About 3-6 hours before cooking, use heavy duty and extra-wide aluminum foil and wrap the thighs in them. If done properly, you can fit 4-6 thighs per package. Fill each package with marinade until the chicken is mostly covered. Take your leftover lime quarters and place them in the foil to cook with the chicken.
You can grill or stick these in the oven. The temperature, depending on your stove/grill should be between 375 (convection oven) and 450 (conventional oven) degrees. The minimum the chicken should be in there is 45 minutes. Please cook until they are cooked through. Times and temperatures are meaningless if the chicken is not fully cooked. Do not take risks with chicken!
After 45 minutes to an hour (occasionally more) the chicken should be cooked through. A knife will slide right through them if they are done (unless you hit bone…), and since they are almost drowned in marinade, they should be super moist.

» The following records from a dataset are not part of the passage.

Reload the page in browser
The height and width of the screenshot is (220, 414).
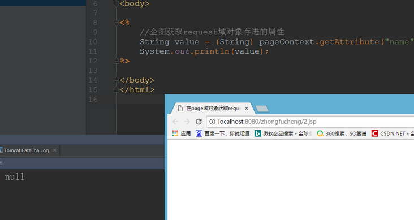tap(199, 122)
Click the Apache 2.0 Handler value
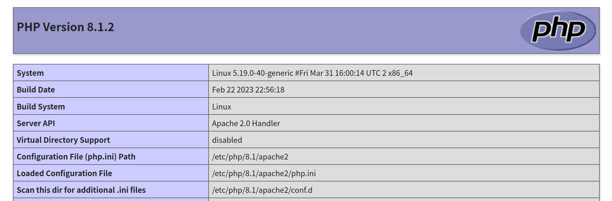This screenshot has width=612, height=201. coord(246,123)
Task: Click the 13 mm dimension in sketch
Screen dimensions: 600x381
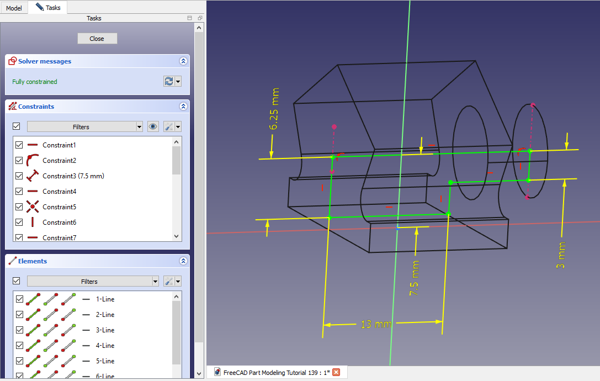Action: tap(375, 325)
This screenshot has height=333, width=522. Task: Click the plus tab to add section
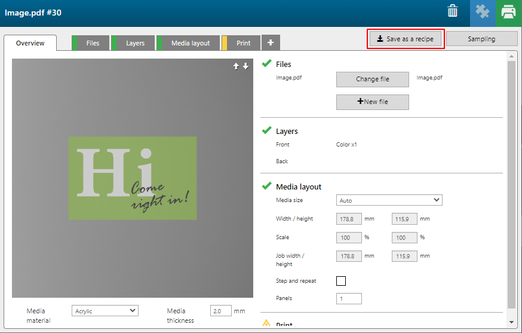click(x=271, y=43)
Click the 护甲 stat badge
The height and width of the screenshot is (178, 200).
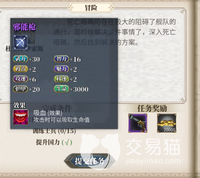coord(20,89)
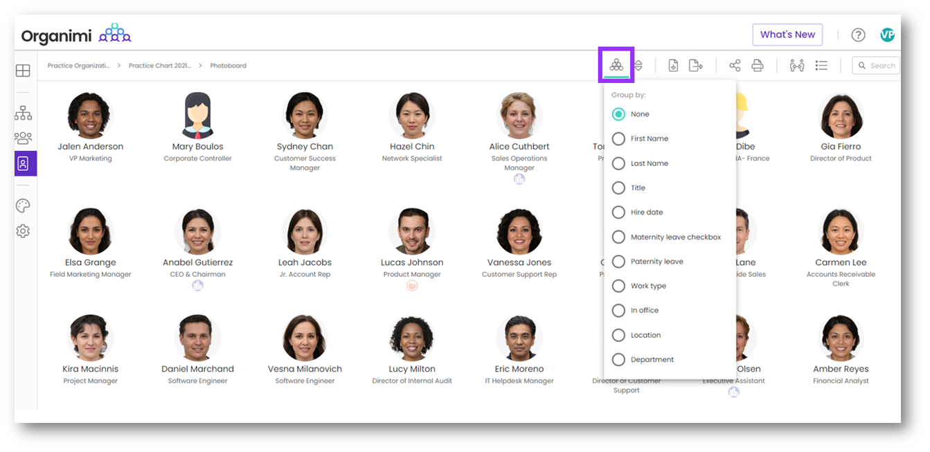The width and height of the screenshot is (930, 452).
Task: Click the dashboard grid icon in sidebar
Action: 23,71
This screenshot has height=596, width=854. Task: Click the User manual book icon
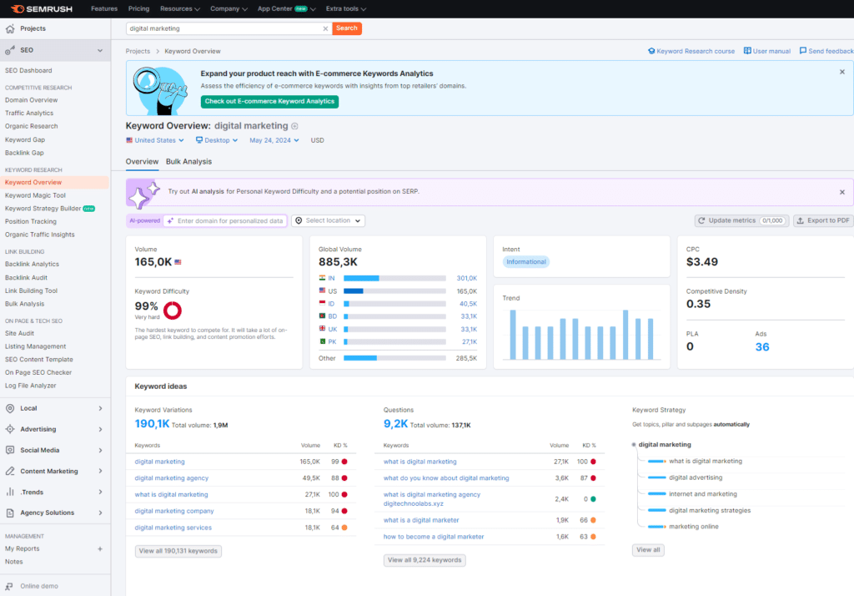tap(747, 51)
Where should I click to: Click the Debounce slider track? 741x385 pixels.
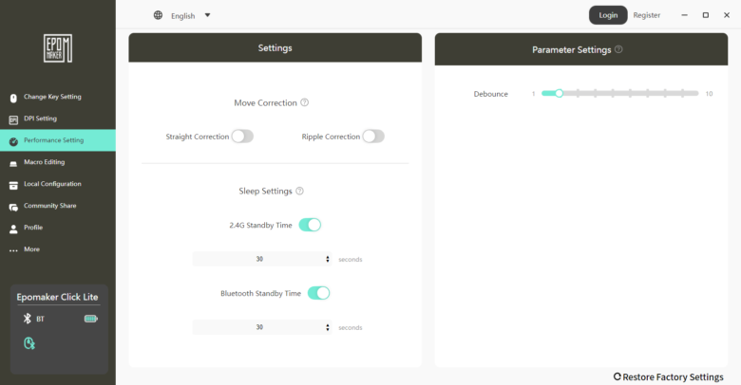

At this point, if done properly, no sauce should be needed; however, leftover marinade can definitely amplify the chili-lime taste.
Changes: If you’re feeling creative, here are a few tasty suggestions to try, that may spice things up.
- Remove the lime flavor and go 100% heat
- Instead of White wine, use ½ the normal amount of vinegar, and try adding some straight Jack Daniels Tennessee Whiskey to it.
- Cholula makes a Chili Lime sauce, and if you’re in a crunch for time, it’s a perfect replacement for hot sauce. It helps bring out more lime flavor, when you don’t have time for the marinade to sit. Also, if you don’t use Pinot Grigio, I prefer using this flavor hot sauce.
- Instead of Lime, replace it with more garlic and go for the Garlic flavor. If you don’t add too much, the garlic comes out and just gives this recipe a whole new flavor.
- Add some soy to the recipe. It sounds crazy, but adding ¼ to 1/3 cup of soy sauce per every 6 thighs can really give it a different kind of flavor.
- Don’t be afraid to pile on the dry rub! Just don’t super overload the garlic! =)
Well, that’s my recipe for my Chili Lime Chicken Thighs. It’s not thing super special, but I have had nothing but excellent reaction from these, every time I cook it. I get people who hate eating meat to eat it, and to tell me that if they had that every day, they’d eat meat more often. =)
I hope that this inspires someone to go out and try this. I also hope people get inspired to try some of the “spin-offs” I suggest. Feel free to be creative with this recipe, and let me know what changes you made, and how it turns out!